Let us go back to where we started. We said that there is, first, the level of the event of institution and, secondly, the liturgical making present, the real liturgical level. I have tried to show how the two levels are interconnected. Now if past and present penetrate one another in this way, if the essence of the past is not simply a thing of the past but the far-reaching power of what follows in the present, then the future, too, is present in what happens in the liturgy: it ought to be called, in its essence, an anticipation of what is to come. But we must not be overhasty. The idea of the eschaton, of the Second Coming of Christ, immediately comes to mind, and rightly so. But there is yet another dimension to be considered. This liturgy is, as we have seen, not about replacement, but about representation, vicarious sacrifice [Stellvertretung]. Now we can see what this distinction means. The liturgy is not about the sacrificing of animals, of a “something” that is ultimately alien to me. This liturgy is founded on the Passion endured by a man who with his “I” reaches into the mystery of the living God himself, by the man who is the Son. So it can never be a mere actio liturgica. Its origin also bears within it its future in the sense that representation, vicarious sacrifice, takes up into itself those whom it represents; it is not external to them, but a shaping influence on them. Becoming contemporary with the Pasch of Christ in the liturgy of the Church is also, in fact, an anthropological reality. The celebration is not just a rite, not just a liturgical “game”. It is meant to be indeed a logikē latreia, the “logicizing” of my existence, my interior contemporaneity with the self-giving of Christ. His self-giving is meant to become mine, so that I become contemporary with the Pasch of Christ and assimilated unto God. That is why in the early Church martyrdom was regarded as a real eucharistic celebration, the most extreme actualization of the Christian’s being a contemporary with Christ, of being united with him.
Ratzinger, J. (2000). The Spirit of the Liturgy (J. Saward, Trans.; pp. 57–58). Ignatius Press.
- Last week, we saw how the “Today” of the liturgy makes the past events of the passion of Christ present by their substance – the eternal does not pass away. This same logic applies to the future. The substance of the future is again present in the “Today” of the liturgy, because it is the same eternal reality. As Christ says, “I am the Alpha and the Omega, the beginning and the end.”
- The logic of a living past, invites us to plunge our minds and hearts into the richness of sacred history, alive because it reveals God and it is God revealing the truth about himself and about man. The culmination of this life is the offering and pouring out of Christ’s divine substance on the Cross.

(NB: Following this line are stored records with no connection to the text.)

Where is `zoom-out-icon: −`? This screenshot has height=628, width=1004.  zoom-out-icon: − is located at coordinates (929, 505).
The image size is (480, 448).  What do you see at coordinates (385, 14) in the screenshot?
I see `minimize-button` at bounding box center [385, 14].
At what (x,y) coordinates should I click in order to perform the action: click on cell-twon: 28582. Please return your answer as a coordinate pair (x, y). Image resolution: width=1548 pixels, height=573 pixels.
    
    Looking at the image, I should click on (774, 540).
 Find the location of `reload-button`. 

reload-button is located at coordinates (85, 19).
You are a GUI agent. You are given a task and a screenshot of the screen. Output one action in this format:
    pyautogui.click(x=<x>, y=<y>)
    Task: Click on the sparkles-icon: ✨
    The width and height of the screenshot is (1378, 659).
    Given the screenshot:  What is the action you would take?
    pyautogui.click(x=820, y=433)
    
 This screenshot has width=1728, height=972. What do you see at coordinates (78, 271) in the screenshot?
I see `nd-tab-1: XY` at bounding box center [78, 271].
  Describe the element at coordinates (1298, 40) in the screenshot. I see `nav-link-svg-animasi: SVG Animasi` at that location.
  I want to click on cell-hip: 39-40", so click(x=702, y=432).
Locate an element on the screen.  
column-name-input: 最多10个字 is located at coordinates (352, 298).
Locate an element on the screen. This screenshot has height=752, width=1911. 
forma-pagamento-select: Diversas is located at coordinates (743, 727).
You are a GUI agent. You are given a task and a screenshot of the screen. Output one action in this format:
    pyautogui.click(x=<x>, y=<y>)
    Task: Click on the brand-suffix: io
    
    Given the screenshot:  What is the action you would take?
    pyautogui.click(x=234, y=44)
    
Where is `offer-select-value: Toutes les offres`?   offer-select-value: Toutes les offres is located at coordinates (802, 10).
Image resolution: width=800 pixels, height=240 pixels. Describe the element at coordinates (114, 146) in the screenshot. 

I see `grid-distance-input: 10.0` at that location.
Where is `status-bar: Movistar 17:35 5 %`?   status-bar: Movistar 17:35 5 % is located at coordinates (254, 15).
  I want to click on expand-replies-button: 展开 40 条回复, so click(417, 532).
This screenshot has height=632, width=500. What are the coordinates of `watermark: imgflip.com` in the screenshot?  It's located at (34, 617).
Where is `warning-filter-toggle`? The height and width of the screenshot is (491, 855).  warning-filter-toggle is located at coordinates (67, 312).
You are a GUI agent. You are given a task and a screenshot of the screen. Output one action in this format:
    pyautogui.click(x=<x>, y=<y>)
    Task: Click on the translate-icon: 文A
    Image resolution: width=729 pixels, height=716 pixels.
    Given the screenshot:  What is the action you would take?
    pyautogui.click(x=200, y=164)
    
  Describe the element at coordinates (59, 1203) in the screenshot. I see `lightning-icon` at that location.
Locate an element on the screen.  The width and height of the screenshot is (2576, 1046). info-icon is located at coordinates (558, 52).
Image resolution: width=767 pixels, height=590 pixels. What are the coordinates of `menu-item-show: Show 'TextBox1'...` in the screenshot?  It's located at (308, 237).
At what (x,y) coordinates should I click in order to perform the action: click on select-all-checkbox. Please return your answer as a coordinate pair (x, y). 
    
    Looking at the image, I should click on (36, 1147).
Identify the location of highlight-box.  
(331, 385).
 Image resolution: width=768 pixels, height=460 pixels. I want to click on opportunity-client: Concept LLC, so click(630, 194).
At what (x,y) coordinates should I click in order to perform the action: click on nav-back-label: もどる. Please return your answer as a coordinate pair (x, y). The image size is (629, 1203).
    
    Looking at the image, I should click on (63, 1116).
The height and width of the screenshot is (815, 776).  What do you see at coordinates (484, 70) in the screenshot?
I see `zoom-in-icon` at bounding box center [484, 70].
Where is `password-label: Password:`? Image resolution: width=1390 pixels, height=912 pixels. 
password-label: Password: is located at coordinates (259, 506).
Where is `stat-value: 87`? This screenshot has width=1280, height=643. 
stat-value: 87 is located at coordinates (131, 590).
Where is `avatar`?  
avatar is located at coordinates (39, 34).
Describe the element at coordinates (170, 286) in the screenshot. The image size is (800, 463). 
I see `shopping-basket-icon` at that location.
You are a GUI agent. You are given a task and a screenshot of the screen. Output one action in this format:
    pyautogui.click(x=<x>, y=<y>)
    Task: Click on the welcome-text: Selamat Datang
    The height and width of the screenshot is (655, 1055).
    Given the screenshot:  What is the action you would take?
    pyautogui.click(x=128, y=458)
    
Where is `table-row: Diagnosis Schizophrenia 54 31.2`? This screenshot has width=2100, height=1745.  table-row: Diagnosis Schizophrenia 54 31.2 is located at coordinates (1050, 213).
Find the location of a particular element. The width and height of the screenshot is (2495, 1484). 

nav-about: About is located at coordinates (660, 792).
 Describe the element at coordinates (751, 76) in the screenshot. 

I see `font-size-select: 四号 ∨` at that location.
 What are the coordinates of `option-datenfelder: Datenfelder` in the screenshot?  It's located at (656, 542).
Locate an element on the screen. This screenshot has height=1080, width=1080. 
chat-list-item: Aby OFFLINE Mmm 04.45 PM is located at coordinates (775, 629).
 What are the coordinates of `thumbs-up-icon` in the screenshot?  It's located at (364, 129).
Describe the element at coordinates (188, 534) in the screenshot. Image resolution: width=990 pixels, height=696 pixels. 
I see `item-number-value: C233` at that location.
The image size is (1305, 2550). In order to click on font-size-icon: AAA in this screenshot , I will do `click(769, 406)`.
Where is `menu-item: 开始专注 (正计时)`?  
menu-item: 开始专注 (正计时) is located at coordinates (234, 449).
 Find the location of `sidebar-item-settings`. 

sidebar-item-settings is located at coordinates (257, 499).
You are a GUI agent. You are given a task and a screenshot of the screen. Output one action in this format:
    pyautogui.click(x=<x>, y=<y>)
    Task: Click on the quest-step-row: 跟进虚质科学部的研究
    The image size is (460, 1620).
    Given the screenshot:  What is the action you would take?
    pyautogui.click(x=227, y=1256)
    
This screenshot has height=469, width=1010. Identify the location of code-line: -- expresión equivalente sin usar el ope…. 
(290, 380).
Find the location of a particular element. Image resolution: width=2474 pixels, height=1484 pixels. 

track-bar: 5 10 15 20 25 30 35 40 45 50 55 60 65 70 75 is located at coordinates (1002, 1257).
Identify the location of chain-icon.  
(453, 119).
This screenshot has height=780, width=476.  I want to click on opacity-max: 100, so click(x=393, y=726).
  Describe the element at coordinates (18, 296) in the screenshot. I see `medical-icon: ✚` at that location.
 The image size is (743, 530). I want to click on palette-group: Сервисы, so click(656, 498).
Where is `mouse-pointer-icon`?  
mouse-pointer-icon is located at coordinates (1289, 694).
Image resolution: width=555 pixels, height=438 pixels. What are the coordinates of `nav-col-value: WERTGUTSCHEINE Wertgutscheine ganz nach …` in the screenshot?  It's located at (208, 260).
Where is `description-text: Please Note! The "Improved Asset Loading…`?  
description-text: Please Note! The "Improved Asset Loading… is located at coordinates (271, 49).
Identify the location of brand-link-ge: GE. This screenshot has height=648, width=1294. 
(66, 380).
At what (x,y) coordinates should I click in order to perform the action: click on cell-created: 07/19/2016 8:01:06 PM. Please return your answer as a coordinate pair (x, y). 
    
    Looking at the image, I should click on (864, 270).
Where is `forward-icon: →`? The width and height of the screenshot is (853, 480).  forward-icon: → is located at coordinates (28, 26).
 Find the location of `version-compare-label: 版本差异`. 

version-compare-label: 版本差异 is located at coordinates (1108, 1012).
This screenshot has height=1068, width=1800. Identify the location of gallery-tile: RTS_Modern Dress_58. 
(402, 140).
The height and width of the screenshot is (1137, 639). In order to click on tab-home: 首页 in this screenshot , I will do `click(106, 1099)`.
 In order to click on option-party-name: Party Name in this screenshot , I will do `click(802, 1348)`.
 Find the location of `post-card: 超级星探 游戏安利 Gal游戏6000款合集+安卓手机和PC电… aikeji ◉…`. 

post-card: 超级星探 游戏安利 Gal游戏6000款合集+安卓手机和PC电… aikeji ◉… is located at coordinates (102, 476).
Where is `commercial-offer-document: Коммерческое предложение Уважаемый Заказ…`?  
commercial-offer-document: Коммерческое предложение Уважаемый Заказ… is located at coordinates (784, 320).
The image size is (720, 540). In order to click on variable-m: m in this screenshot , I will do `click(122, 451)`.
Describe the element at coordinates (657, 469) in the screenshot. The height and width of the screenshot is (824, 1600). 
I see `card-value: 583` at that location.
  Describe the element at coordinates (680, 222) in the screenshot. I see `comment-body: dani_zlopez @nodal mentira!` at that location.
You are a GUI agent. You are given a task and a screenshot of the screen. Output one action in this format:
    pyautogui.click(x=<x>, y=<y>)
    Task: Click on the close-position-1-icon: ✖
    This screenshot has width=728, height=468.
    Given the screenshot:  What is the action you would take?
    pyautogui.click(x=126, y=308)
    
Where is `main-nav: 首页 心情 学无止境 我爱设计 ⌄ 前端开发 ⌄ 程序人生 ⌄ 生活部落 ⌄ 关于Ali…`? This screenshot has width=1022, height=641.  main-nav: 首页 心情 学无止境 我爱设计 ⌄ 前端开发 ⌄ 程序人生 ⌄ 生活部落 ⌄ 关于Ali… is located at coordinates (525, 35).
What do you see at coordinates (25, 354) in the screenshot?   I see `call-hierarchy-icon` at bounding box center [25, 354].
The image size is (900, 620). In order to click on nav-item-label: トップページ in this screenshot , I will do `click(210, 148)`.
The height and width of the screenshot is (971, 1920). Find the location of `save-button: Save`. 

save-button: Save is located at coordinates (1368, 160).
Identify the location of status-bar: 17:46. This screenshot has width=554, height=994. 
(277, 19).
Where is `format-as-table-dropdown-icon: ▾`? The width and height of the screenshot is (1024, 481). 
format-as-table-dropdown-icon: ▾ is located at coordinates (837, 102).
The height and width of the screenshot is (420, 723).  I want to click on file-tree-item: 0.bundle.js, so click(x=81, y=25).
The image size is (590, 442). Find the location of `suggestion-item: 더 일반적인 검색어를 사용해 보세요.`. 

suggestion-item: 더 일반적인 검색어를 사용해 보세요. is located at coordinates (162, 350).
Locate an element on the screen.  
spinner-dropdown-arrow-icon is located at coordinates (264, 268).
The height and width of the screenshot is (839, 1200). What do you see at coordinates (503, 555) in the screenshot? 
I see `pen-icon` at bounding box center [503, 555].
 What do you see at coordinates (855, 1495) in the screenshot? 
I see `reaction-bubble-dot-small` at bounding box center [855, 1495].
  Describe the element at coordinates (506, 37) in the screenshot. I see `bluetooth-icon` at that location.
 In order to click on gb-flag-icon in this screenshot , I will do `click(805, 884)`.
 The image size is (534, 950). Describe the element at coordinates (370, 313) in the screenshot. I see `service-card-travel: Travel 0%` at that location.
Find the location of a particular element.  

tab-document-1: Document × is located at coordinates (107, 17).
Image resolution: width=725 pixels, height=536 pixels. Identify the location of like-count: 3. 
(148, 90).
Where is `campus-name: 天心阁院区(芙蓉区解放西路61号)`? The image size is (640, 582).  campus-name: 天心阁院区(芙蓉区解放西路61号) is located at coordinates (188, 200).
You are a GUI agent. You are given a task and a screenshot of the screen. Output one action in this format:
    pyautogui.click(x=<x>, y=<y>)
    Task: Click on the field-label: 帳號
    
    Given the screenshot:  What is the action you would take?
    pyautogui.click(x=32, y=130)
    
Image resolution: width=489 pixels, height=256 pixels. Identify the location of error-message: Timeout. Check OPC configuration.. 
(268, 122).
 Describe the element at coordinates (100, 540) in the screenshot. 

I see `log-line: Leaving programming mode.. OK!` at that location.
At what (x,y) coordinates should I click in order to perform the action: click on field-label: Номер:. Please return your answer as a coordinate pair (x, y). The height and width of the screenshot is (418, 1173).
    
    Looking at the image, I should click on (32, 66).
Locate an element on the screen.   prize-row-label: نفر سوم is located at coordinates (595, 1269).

- Now, the logic of a future, already substantially bound to the present, has the power of moving us and transforming us into what we will be, and transferring us into eternity. The liturgy, by drawing me into the sacrifice of Christ (which happened in history), now also propels me with the same substantial power into the future – but not just any future: the eschaton. The end is when Christ has completed the redeeming and sanctifying process of every person he saves. The liturgy, setting us on that path, strengthens the grace of witness which in turn causes the Gospel to spread.